Extend the forum thread below about how far beekeepers will drive to their bee yards, starting right after its last sentence.

● Source:
§ §
# Distance to bee yards



## sebee (Jul 19, 2009)

Just wondering how far people will travel to their furthest bee yard? I have an opportunity to keep bees on a great piece of land which could probably support 100 hives no problem, but I live about 2.5 hours from it. Is this unrealistic?


----------



## JohnK and Sheri (Nov 28, 2004)

Our furthest local yard is about 35 miles away but there are other yards on the route to make the circuit more cost effective. We recently acquired 400 colonies 3 hours away and we will be incorporating them into our local operation: it IS too far. Maybe with 100 you could tend to them on a daily trip down and back but 400 has taken overnight trips. The yard and the forage would have to be exceptional to make up for the travel time and expense, for us to consider having a year round yard that far away, although I have heard some do. If that is how far you_ need_ to go for forage, well, _that_ is the determining factor, right? Moving them in and then out of a more distant yard for a specific honey flow is common and necessary in many areas.
Sheri


----------



## Tom G. Laury (May 24, 2008)

When crop prospects are good it is common in California to move bees hundreds of miles. These moves are usually done with bobtail trucks at night. But these same locations may go for years without enough rain to even consider going, so it isn't like you're running over there all the time, just an option in the right conditions.
For every year spots, not much more than 50 miles. When I was younger I didn't mind driving further.


----------



## sqkcrk (Dec 10, 2005)

Currently my farthest yard is about 45 miles away. Next year my farthest yards will be about 90 miles away. Friends of mine in NY have yards that are much farther away from their home base then that. That's what motels and trucks w/ bunks are for.

Having inspected colonies in Westchester County, I can imagine that it might be hard to find enough individual locations to keep 100 hives. But I would look around and try to find them. 

If you are only running 100 colonies, driving that far to work them, unless that's what you like to do on your weekends as recreation, is going to prove expensive and time consuming.
§ §
● Data entries:
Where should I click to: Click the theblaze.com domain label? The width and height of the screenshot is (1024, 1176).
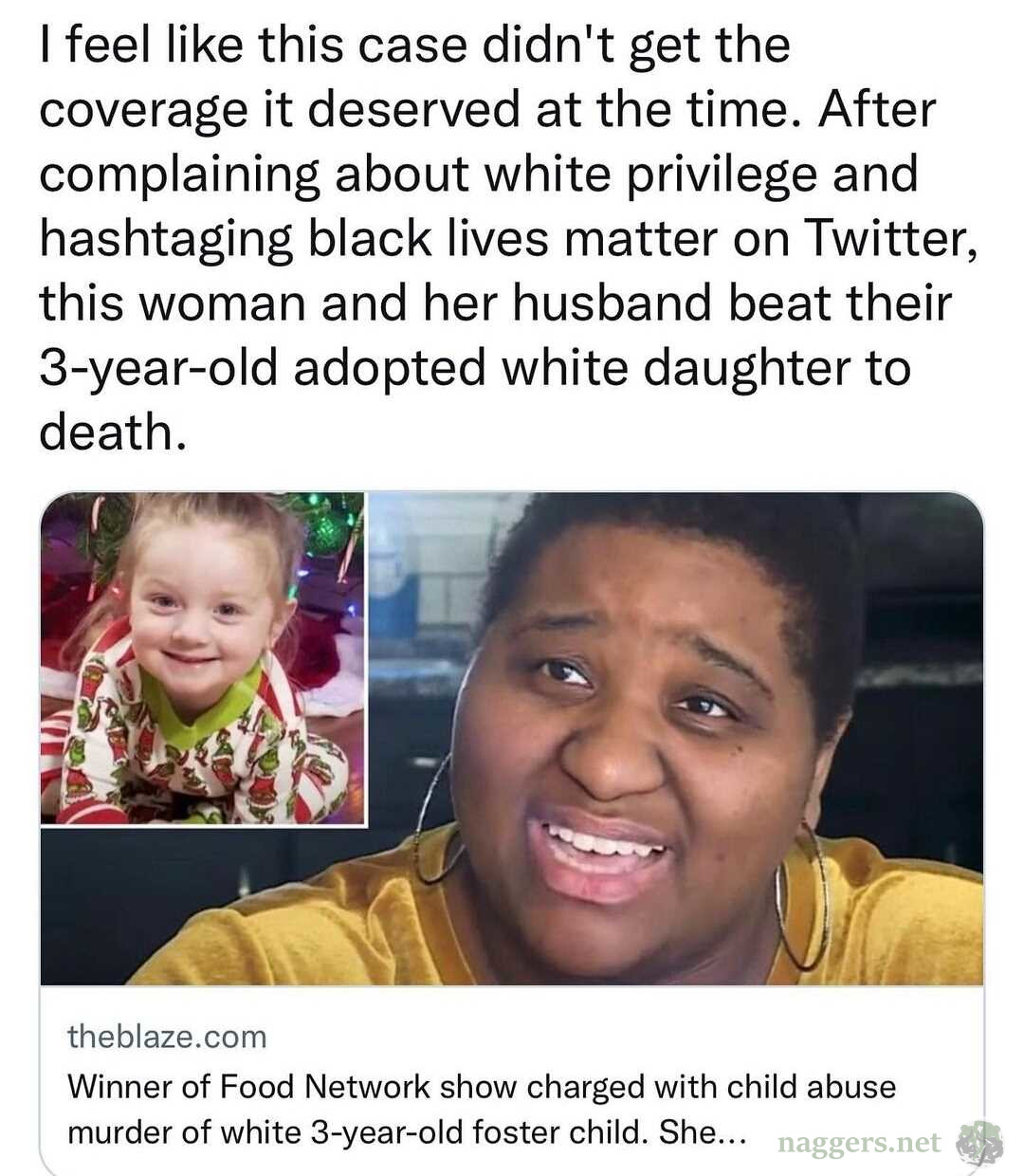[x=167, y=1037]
§ §
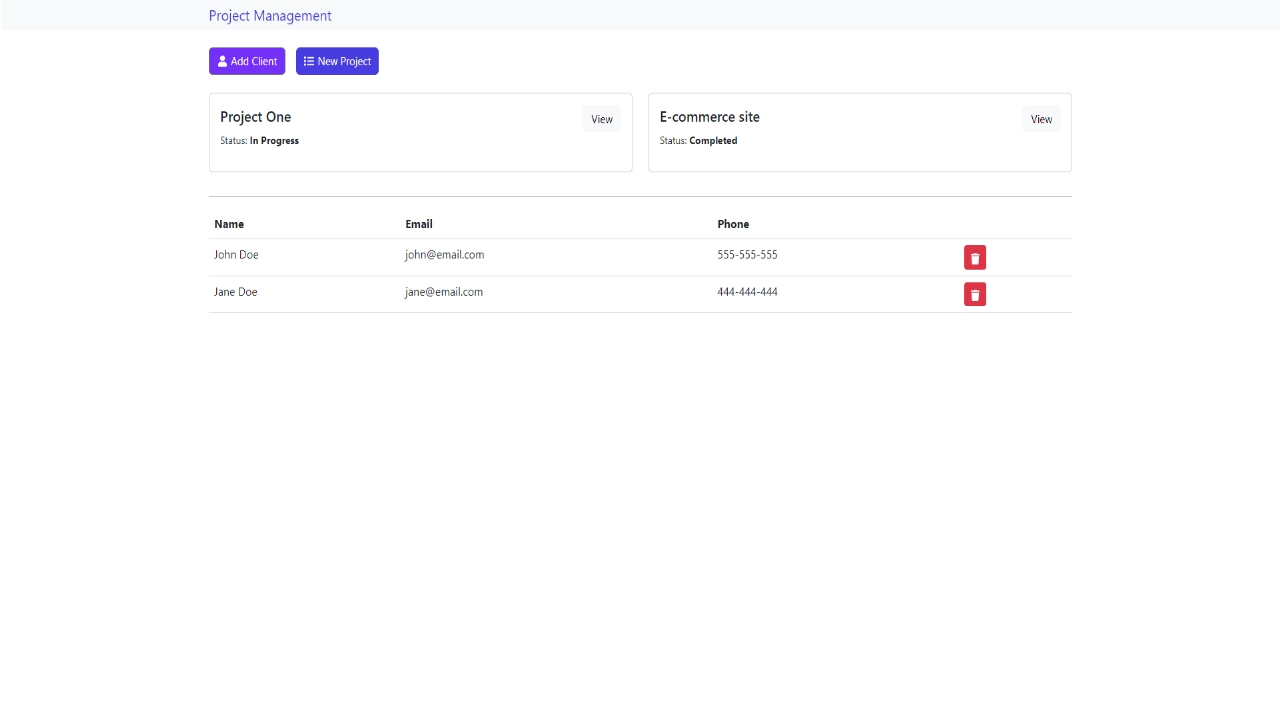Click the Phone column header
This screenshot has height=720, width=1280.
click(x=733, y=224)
§ §
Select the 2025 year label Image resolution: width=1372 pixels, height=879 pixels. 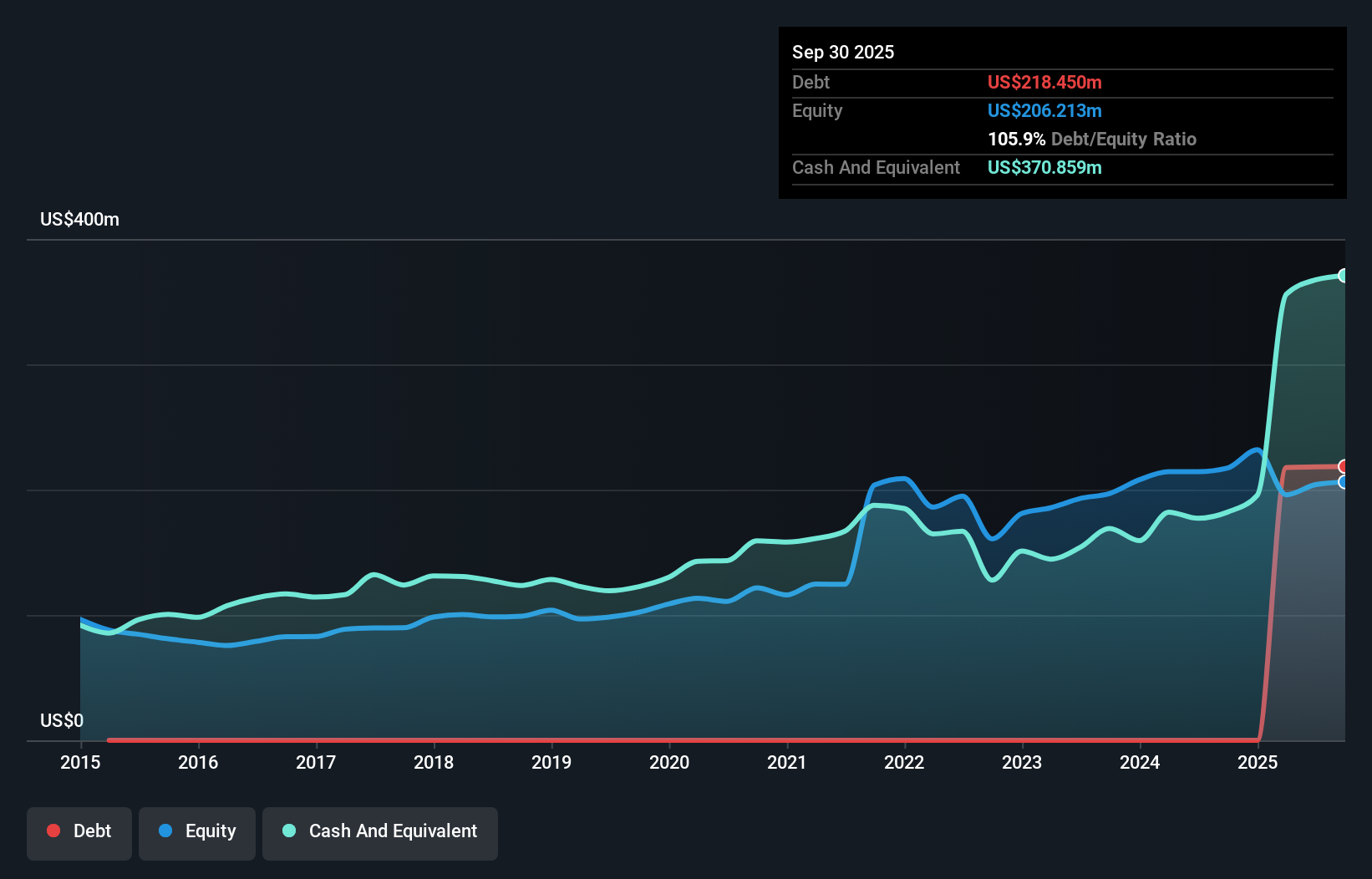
§ §
● Result of this exercise:
I'm not you, but if I drove 2.5 hours away from home and spent the day working 100 colonies and then drove 2.5 hours back home, especially in the kind of traffic you are going to have, it might get tiresome. But that will be what I am doing next year I guess. But I will probably spend the night somewhere. Unless I can get my help to drive.

So what part of the Catskills are you going to? I have a beekeeping friend who lives in the Catskills. If you got to know him, perhaps you could help each other out sometimes.


----------



## Trevor Mansell (Jan 16, 2005)

It all depends on weather or not you can make the same honey closer to home. Right now Im taking my bees about 90 miles one way for the Brazilian pepper.Sure, there is some around the house but it produces more honey on the coast so thats where I go. You have to decide wether or not you can produce the same honey closer to home.


----------



## alpha6 (May 12, 2008)

Do a quick cost analysis. If your time isn't a factor then just figure fuel costs against what you "could" make from the honey production. That would give you a decent place to start. We run multiple yards more then 100 miles away but they are in a circuit so we hit about five a day. It still works out to about 3.5 hrs driving time...which eats into your labor costs as well as your fuel. For one yard I doubt we would run it.


----------



## DRUR (May 24, 2009)

I am currently trying to develope future bee yards. Intend to build up to about 200 colonies. I try to pick remote areas within about 25 miles. I pay for seed and planting of clovers, adjacent to wooded areas. I pick yards where I can run about 40 colonies, and where I can plant at least 3 types of clover. I pay for the initial planting with agreements for pasture management so the clovers can reseed on their own. White dutch (blooms in March), crimson (blooms in April), hairy vetch (end of April to early May, and Hubam (middle of May thru early June). Will also test ball clover, as I have read that it produces good, but most I have spoken to have not had good nectar flows from this clover. I figure it is better to pay for seed for close locations than to have spend for fuel and travel longer distances. 

I pick adjacent wooded areas so the bees can also work the trees and vines to supplement. I have a brother that lives in central Texas (about 75 miles away) with good flow of Mesquite and Chinese Tallow, might put a yard in there and also plant clovers, distance causes me to hesitate; although I often travel to visit him.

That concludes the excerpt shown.